A pair of 80-foot-high earthen dams, one of them built in the Eisenhower era, stand between Charlotte’s water supply and more than 5 billion pounds of coal ash.

Duke Energy promises the dikes at its retired Riverbend power plant on Mountain Island Lake are safe. The latest detailed inspection, ordered by the Environmental Protection Agency after a huge ash spill in Tennessee in 2008, deems them “satisfactory.”

But it’s hard for the public, or even state inspectors, to learn much beyond that. Clouded by protective legislation, company secrecy and security concerns, the paper trail about Duke’s ash ponds is a foggy path.
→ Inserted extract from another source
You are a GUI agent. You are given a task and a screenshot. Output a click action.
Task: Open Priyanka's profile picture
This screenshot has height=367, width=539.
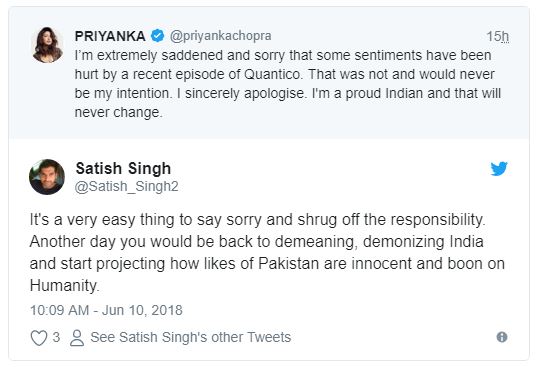47,45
As bad as the Dan River spill was, it could have been much worse.  Danville, Virginia is the nearest drinking-water user to the Dan River, but Danville is 25 miles from the spill site--far enough away that the city was able to filter out any ash that made it that far downstream.  However, the intake for Charlotte's water supply is so close to the Riverbend plant that, in a major understatement, Charlotte-Mecklenburg Utilities director Barry Gullet says any coal-ash spill into Mountain Island Lake would be "catastrophic."

Despite this and fallout from the Dan River spill, Duke Energy refuses to release its internal assessments of the dikes.  It refuses to comment beyond the last state inspection of the ponds at Riverbend, which operated from 1929 until last April.  That inspection, in 2012, deemed the ponds "satisfactory."  Additionally, when the state made the dam-safety office responsible for ash pond inspections, it didn't require utilities to provide backup documents such as construction drawings and emergency action plans in order to continue operating them.  That really came into sharp focus after the Dan River spill, which was apparently triggered by a failure in a stormwater pipe that state officials didn't know was under the ponds.

Charlotte officials recently asked Duke for more information about the ash ponds.  Officials from Gastonia, a Charlotte suburb, also want answers; Gastonia also uses Mountain Island Lake for its water supply.  Additionally, the Southern Environmental Law Center is suing to force Duke Energy to remove the ash from Riverbend and another plant.  Incredibly, it was the SELC's threat to sue that prompted the state to take over the suit and propose a settlement that would have called for a $99,000 fine and continued inspections--but no requirement to remove the ash.  That settlement was taken off the table after Dan River, prompting the SELC to press for internal documents about Riverbend.  Either way, hopefully some answers will come soon.